(Information shown)

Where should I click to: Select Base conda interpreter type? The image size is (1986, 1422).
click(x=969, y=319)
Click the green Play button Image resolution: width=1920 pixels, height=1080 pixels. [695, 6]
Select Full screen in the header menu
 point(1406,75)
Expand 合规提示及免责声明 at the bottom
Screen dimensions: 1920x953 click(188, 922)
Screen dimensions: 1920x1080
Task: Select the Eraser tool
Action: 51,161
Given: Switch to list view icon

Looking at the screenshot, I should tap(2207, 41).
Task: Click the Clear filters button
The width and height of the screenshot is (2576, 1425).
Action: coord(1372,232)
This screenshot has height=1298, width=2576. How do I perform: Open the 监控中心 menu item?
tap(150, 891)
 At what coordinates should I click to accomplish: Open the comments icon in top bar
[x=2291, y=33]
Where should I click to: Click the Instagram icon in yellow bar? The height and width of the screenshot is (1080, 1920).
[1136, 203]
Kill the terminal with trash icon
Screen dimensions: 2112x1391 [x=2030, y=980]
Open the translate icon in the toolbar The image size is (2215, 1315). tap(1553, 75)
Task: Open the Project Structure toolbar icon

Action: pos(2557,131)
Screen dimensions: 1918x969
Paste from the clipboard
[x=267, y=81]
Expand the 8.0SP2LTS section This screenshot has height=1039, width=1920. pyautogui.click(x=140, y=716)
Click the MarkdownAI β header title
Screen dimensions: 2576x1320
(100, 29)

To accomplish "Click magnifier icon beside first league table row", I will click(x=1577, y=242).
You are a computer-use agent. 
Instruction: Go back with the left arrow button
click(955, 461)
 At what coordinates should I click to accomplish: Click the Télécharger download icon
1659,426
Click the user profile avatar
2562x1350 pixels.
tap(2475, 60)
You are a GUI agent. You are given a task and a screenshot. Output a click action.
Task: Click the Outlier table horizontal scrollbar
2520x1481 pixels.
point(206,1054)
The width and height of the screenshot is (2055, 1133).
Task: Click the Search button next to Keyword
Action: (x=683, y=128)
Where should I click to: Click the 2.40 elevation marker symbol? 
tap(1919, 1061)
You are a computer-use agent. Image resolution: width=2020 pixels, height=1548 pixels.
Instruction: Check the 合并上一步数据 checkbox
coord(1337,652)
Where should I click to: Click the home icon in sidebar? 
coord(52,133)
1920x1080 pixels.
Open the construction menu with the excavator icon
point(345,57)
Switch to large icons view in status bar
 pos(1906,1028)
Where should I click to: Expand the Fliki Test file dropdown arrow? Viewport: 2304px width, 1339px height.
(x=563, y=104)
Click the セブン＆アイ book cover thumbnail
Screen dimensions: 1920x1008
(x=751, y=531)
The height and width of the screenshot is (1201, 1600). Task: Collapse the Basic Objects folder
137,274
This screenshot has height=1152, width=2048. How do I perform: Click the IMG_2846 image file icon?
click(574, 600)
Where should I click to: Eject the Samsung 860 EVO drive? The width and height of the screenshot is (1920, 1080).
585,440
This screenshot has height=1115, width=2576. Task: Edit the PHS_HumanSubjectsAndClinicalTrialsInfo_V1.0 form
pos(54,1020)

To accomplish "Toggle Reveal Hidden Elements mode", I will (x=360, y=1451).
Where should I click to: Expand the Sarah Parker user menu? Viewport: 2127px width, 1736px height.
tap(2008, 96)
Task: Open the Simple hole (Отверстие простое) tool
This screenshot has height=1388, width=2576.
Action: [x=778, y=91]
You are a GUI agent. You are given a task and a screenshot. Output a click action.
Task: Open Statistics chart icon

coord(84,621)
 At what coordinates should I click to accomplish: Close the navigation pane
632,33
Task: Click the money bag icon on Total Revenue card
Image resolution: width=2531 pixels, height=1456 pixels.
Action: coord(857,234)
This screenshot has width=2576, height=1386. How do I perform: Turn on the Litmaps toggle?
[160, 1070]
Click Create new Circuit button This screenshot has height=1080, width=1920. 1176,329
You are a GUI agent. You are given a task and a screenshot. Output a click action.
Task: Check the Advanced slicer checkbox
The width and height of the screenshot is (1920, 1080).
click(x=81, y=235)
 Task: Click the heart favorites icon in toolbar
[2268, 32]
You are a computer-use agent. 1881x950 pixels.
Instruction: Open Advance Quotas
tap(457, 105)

(End Information shown)

Work task: Faithfully copy every entry, leaving nothing out.

Problem solution:
Where should I click to: Select Base conda interpreter type? The image size is (1986, 1422).
click(x=969, y=319)
Click the green Play button Image resolution: width=1920 pixels, height=1080 pixels. [695, 6]
Select Full screen in the header menu
 point(1406,75)
Expand 合规提示及免责声明 at the bottom
Screen dimensions: 1920x953 click(188, 922)
Screen dimensions: 1920x1080
Task: Select the Eraser tool
Action: 51,161
Given: Switch to list view icon

Looking at the screenshot, I should tap(2207, 41).
Task: Click the Clear filters button
The width and height of the screenshot is (2576, 1425).
Action: coord(1372,232)
This screenshot has height=1298, width=2576. How do I perform: Open the 监控中心 menu item?
tap(150, 891)
 At what coordinates should I click to accomplish: Open the comments icon in top bar
[x=2291, y=33]
Where should I click to: Click the Instagram icon in yellow bar? The height and width of the screenshot is (1080, 1920).
[1136, 203]
Kill the terminal with trash icon
Screen dimensions: 2112x1391 [x=2030, y=980]
Open the translate icon in the toolbar The image size is (2215, 1315). tap(1553, 75)
Task: Open the Project Structure toolbar icon

Action: pos(2557,131)
Screen dimensions: 1918x969
Paste from the clipboard
[x=267, y=81]
Expand the 8.0SP2LTS section This screenshot has height=1039, width=1920. pyautogui.click(x=140, y=716)
Click the MarkdownAI β header title
Screen dimensions: 2576x1320
(100, 29)

To accomplish "Click magnifier icon beside first league table row", I will click(x=1577, y=242).
You are a computer-use agent. 
Instruction: Go back with the left arrow button
click(955, 461)
 At what coordinates should I click to accomplish: Click the Télécharger download icon
1659,426
Click the user profile avatar
2562x1350 pixels.
tap(2475, 60)
You are a GUI agent. You are given a task and a screenshot. Output a click action.
Task: Click the Outlier table horizontal scrollbar
2520x1481 pixels.
point(206,1054)
The width and height of the screenshot is (2055, 1133).
Task: Click the Search button next to Keyword
Action: (x=683, y=128)
Where should I click to: Click the 2.40 elevation marker symbol? 
tap(1919, 1061)
You are a computer-use agent. Image resolution: width=2020 pixels, height=1548 pixels.
Instruction: Check the 合并上一步数据 checkbox
coord(1337,652)
Where should I click to: Click the home icon in sidebar? 
coord(52,133)
1920x1080 pixels.
Open the construction menu with the excavator icon
point(345,57)
Switch to large icons view in status bar
 pos(1906,1028)
Where should I click to: Expand the Fliki Test file dropdown arrow? Viewport: 2304px width, 1339px height.
(x=563, y=104)
Click the セブン＆アイ book cover thumbnail
Screen dimensions: 1920x1008
(x=751, y=531)
The height and width of the screenshot is (1201, 1600). Task: Collapse the Basic Objects folder
137,274
This screenshot has height=1152, width=2048. How do I perform: Click the IMG_2846 image file icon?
click(574, 600)
Where should I click to: Eject the Samsung 860 EVO drive? The width and height of the screenshot is (1920, 1080).
585,440
This screenshot has height=1115, width=2576. Task: Edit the PHS_HumanSubjectsAndClinicalTrialsInfo_V1.0 form
pos(54,1020)

To accomplish "Toggle Reveal Hidden Elements mode", I will (x=360, y=1451).
Where should I click to: Expand the Sarah Parker user menu? Viewport: 2127px width, 1736px height.
tap(2008, 96)
Task: Open the Simple hole (Отверстие простое) tool
This screenshot has height=1388, width=2576.
Action: [x=778, y=91]
You are a GUI agent. You are given a task and a screenshot. Output a click action.
Task: Open Statistics chart icon

coord(84,621)
 At what coordinates should I click to accomplish: Close the navigation pane
632,33
Task: Click the money bag icon on Total Revenue card
Image resolution: width=2531 pixels, height=1456 pixels.
Action: coord(857,234)
This screenshot has width=2576, height=1386. How do I perform: Turn on the Litmaps toggle?
[160, 1070]
Click Create new Circuit button This screenshot has height=1080, width=1920. 1176,329
You are a GUI agent. You are given a task and a screenshot. Output a click action.
Task: Check the Advanced slicer checkbox
The width and height of the screenshot is (1920, 1080).
click(x=81, y=235)
 Task: Click the heart favorites icon in toolbar
[2268, 32]
You are a computer-use agent. 1881x950 pixels.
Instruction: Open Advance Quotas
tap(457, 105)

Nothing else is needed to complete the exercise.